Tim Mulkerin’s Friday guide to NYT Connections #1,125 puts Pet Shop Boys, Depeche Mode, and OutKast in the same frame, but not the same box. Lifehacker published the hints and answers for July 10, 2026, and the puzzle’s wordplay turns on a simple split: OUTKAST looks musical, yet it does not belong in the musician category.
NYT Connections #1,125 is the day’s puzzle, and Mulkerin’s coverage gives players the working set before they waste guesses. He has worked in digital media and the tech world since 2016, which fits the way this kind of daily puzzle guide has to move: fast, clear, and exact.
Tim Mulkerin on July 10
2016 is the anchor point for Mulkerin’s background, and it helps explain the tone of the piece. He is a freelance writer, editor, and social media manager, has a bachelor’s degree in art history, and is currently pursuing a master’s degree in communicative sciences and disorders from New York University. He lives in Brooklyn, New York.
Friday’s Connections write-up is part of the recurring daily hints coverage that also includes Wordle and Strands. For players, the value is practical: one page collects the clue structure instead of forcing a trial-and-error run through the board.
NEW ORDER and the mode tiles
The article says all the mode tiles belong in separate categories today. That matters because it narrows the sort of pattern the game is using: not shared subject matter, but shared construction.
NEW ORDER is identified as the name of an English band, so it sits apart from the tile logic around the rest of the board. OUTKAST, by contrast, might seem to belong beside the musician answers, but the guide says it does not go there.
SMARTPHONE SETTINGS and dessert
The yellow group is SMARTPHONE SETTINGS, with AIRPLANE MODE, DO NOT DISTURB, HOTSPOT, and LOCATION SERVICES. That is the cleanest route for players who need one solved category to stabilize the rest of the board.
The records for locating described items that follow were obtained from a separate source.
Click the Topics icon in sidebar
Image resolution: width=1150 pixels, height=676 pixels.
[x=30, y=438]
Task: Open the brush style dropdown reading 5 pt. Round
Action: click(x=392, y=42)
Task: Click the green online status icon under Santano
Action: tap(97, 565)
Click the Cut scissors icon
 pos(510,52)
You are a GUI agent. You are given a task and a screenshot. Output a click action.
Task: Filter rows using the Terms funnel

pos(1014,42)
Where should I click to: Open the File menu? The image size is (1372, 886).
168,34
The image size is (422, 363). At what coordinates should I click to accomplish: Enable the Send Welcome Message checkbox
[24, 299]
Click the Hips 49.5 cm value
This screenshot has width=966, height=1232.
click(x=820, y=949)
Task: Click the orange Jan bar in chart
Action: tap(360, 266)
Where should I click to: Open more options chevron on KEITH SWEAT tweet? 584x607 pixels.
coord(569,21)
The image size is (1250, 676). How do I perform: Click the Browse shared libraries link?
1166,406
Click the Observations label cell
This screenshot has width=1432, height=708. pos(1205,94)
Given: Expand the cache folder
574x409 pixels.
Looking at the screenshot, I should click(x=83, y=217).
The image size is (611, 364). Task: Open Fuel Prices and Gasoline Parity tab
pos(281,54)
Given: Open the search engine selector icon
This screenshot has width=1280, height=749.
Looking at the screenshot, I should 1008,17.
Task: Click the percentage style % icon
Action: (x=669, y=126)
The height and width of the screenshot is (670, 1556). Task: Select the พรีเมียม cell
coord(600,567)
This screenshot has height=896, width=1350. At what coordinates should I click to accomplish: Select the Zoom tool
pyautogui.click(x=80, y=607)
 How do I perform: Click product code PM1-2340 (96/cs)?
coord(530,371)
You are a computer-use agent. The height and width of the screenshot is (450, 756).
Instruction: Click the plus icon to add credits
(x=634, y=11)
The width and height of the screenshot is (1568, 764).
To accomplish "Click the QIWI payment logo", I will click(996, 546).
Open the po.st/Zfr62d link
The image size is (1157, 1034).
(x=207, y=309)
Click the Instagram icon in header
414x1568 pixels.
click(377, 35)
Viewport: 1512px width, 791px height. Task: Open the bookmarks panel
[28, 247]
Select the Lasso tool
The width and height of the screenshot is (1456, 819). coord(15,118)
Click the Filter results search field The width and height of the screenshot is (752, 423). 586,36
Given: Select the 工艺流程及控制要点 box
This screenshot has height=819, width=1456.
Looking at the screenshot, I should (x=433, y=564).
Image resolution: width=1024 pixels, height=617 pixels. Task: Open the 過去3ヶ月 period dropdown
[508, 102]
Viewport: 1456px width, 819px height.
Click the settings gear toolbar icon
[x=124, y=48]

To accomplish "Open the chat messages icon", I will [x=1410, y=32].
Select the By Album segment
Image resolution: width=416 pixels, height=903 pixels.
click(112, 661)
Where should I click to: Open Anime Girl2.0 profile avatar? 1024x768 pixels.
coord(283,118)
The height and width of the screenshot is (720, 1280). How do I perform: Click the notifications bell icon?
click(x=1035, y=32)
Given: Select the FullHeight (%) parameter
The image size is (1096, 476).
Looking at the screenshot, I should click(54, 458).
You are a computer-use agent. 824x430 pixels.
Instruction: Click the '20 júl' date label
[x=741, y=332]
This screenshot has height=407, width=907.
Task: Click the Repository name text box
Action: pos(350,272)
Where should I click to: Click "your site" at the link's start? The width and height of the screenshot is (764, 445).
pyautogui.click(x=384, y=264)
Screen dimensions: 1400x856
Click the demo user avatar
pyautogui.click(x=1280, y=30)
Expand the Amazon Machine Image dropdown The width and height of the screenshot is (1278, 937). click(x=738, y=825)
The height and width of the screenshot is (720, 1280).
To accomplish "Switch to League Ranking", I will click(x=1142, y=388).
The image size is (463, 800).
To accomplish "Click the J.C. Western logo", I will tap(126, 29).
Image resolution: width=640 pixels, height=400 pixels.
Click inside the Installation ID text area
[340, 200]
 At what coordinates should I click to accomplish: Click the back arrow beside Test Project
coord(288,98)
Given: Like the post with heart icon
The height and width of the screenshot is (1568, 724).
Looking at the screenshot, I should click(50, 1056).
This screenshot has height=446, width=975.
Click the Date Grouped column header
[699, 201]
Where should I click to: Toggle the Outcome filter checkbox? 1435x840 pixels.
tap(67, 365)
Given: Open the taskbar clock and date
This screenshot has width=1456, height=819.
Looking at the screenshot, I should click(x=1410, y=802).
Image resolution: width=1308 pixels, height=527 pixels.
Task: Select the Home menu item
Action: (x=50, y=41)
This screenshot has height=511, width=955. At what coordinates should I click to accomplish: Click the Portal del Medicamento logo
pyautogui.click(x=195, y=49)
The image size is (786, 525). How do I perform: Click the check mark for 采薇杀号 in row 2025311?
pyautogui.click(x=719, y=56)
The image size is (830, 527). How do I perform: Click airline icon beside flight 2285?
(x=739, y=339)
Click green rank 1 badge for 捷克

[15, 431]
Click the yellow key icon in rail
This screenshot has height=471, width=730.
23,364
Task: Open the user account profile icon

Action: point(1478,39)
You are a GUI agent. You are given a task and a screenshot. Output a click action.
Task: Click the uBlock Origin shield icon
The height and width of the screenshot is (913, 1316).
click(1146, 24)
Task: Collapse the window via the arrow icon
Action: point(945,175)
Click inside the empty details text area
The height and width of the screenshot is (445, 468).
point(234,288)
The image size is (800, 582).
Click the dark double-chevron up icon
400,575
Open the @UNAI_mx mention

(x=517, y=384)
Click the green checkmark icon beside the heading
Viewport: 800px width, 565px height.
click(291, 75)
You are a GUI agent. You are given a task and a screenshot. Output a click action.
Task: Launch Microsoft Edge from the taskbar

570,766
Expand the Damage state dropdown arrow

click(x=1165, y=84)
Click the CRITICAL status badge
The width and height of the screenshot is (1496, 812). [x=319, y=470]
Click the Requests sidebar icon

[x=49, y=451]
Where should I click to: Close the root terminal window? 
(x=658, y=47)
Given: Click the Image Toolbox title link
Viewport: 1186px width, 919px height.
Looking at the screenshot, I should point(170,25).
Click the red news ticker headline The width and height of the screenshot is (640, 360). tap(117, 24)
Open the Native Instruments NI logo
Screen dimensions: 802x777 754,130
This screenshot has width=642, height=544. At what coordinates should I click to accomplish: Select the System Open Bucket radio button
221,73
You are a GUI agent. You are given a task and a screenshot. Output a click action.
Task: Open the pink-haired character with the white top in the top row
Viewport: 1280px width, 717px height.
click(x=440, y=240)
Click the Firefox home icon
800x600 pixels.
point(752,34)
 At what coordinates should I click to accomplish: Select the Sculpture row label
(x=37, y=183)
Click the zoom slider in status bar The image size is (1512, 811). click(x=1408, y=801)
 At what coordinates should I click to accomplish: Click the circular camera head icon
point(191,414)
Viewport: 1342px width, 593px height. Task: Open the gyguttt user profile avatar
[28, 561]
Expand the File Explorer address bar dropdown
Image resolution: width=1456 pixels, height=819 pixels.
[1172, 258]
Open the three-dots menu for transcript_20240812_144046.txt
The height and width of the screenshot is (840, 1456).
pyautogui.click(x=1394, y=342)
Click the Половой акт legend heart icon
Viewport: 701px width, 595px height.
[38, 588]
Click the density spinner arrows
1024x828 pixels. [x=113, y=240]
The green group is DESSERT MENU DESCRIPTORS, with DECADENT, FRESH-BAKED, MOLTEN, and À LA MODE. Those two categories give the puzzle its structure: one set built from device options, the other from menu language.
What remains beyond the yellow and green groups is not shown in the provided text, so the useful move for players is to lock those two categories first and then test whether the remaining tiles fit the same kind of wordplay. That is the only way OUTKAST stops looking obvious and starts looking like the trap it is.